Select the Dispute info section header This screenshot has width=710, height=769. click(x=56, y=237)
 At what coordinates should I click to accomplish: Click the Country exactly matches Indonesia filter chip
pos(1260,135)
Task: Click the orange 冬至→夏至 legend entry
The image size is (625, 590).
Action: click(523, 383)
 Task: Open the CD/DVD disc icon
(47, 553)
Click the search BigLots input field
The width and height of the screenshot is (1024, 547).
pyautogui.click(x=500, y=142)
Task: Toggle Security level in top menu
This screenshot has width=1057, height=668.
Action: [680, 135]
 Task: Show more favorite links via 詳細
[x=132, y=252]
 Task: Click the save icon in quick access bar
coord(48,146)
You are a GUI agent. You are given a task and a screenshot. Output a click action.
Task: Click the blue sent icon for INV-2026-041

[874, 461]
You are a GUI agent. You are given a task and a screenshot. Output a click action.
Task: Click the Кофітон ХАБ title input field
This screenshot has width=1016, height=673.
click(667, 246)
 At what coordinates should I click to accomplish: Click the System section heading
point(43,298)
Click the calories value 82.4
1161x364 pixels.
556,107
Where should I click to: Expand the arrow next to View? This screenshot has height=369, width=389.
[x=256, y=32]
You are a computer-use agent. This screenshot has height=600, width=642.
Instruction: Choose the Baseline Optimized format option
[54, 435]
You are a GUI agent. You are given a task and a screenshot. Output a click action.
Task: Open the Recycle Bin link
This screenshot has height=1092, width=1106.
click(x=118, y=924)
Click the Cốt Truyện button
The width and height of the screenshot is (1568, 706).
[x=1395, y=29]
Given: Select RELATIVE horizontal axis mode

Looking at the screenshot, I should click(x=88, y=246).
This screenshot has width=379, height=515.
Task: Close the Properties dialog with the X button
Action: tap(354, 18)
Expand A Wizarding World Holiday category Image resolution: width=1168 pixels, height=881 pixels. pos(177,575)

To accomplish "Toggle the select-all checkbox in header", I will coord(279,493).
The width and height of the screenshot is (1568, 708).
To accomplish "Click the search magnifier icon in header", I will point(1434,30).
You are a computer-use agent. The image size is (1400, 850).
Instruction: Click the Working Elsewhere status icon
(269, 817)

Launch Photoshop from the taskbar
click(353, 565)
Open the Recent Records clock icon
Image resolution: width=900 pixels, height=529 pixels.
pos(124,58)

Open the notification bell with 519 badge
----
The problem: Using the records above, restate word for word the lines from the one with "Task: Click the blue" through the one with "Click the Cốt Truyện button", both included.

Finished exercise:
Task: Click the blue sent icon for INV-2026-041

[874, 461]
You are a GUI agent. You are given a task and a screenshot. Output a click action.
Task: Click the Кофітон ХАБ title input field
This screenshot has width=1016, height=673.
click(667, 246)
 At what coordinates should I click to accomplish: Click the System section heading
point(43,298)
Click the calories value 82.4
1161x364 pixels.
556,107
Where should I click to: Expand the arrow next to View? This screenshot has height=369, width=389.
[x=256, y=32]
You are a computer-use agent. This screenshot has height=600, width=642.
Instruction: Choose the Baseline Optimized format option
[54, 435]
You are a GUI agent. You are given a task and a screenshot. Output a click action.
Task: Open the Recycle Bin link
This screenshot has height=1092, width=1106.
click(x=118, y=924)
Click the Cốt Truyện button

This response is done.